The deadline (actually its "length") is a property of the workunit and thus inserted by the workunit generator at time of creating the workunit, nothing is known (and necessary to know) about the host they will later be assigned to. The workunit generator, however, knows about the "size" of a workunit that is reflected by the number of credits that will finally be granted for it. A variable deadline would be derived from this "size" of the workunit, not from any info about any host.
Would this concept of a variable deadline be desirable?
BM
I think so. This should be the same system at SETI, I think. Ther is also a variable deadline from the size of the WU.
The deadline (actually its "length") is a property of the workunit and thus inserted by the workunit generator at time of creating the workunit, nothing is known (and necessary to know) about the host they will later be assigned to. The workunit generator, however, knows about the "size" of a workunit that is reflected by the number of credits that will finally be granted for it. A variable deadline would be derived from this "size" of the workunit, not from any info about any host.
Would this concept of a variable deadline be desirable?
BM
Agreed, and when the scheduler decides whether or not to send a given WU to host it has the reported performance and other metrics for the host to use for that purpose.
However, keep in mind you would only 'need' to use variable deadlines if you intended to send the whole spectrum of template frequencies to all hosts so that the tightness factor was constant over that range.
If you were to stick with the 'slowhost/fasthost' method used in S5R1/I, then the main factor would be the trigger points for the ranges. Of course the downside to that with a fixed two week deadline is you will progressively raise the bar for who can participate as the work gets 'tougher'. IOW's slowhosts would only be able to run a smaller fraction of the work, all other things being equal.

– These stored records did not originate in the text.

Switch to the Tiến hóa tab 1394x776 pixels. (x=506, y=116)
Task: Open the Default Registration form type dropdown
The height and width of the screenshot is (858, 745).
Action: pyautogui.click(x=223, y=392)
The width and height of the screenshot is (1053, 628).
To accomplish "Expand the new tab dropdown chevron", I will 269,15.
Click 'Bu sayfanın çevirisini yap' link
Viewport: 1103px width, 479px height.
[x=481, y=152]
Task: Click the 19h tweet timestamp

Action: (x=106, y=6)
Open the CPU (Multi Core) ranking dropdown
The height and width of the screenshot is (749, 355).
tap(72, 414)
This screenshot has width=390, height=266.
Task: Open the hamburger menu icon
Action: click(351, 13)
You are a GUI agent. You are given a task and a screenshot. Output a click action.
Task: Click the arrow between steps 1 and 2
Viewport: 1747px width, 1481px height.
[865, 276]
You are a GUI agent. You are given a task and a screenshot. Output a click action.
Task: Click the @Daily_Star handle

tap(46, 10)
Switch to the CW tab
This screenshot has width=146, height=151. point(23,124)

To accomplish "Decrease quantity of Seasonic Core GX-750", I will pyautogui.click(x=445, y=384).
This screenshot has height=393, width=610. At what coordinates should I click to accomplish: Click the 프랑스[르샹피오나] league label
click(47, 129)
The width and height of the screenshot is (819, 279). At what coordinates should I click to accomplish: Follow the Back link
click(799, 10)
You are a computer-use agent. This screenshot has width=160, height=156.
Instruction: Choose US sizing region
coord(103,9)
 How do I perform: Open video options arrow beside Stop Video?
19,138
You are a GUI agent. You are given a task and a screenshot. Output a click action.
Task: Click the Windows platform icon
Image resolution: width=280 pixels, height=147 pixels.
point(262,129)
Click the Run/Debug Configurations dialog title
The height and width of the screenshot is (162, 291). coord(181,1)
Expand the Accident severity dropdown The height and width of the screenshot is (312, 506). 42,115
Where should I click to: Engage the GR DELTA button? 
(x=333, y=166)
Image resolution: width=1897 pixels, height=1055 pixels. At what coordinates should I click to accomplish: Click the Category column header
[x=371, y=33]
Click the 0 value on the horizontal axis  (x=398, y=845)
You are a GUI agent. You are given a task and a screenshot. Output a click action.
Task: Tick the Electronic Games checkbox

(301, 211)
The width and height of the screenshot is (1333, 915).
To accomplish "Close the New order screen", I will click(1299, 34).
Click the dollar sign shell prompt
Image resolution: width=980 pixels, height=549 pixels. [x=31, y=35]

So it seems to me that the choice of stategies boils down to how much the extra load from either method would impact the DB backend. Although I can't say for sure I would think that just bumping the deadline a week would have less effect than variable deadlines at fixed tightness factor would, since my data indicates it could easily take a host at the low end of the speed spectrum a month to run the 'toughies'.
Thinking about it, since we're Beta right now anyway, wouldn't it be easier to test the 3 week deadline theory at this point than variable deadlines with regard to DB load?
I guess if the project should go for for variable deadlines, one would make the decision based on RAC instead of benchmark results? That should do the trick
The deadline (actually its "length") is a property of the workunit and thus inserted by the workunit generator at time of creating the workunit, nothing is known (and necessary to know) about the host they will later be assigned to. The workunit generator, however, knows about the "size" of a workunit that is reflected by the number of credits that will finally be granted for it. A variable deadline would be derived from this "size" of the workunit, not from any info about any host.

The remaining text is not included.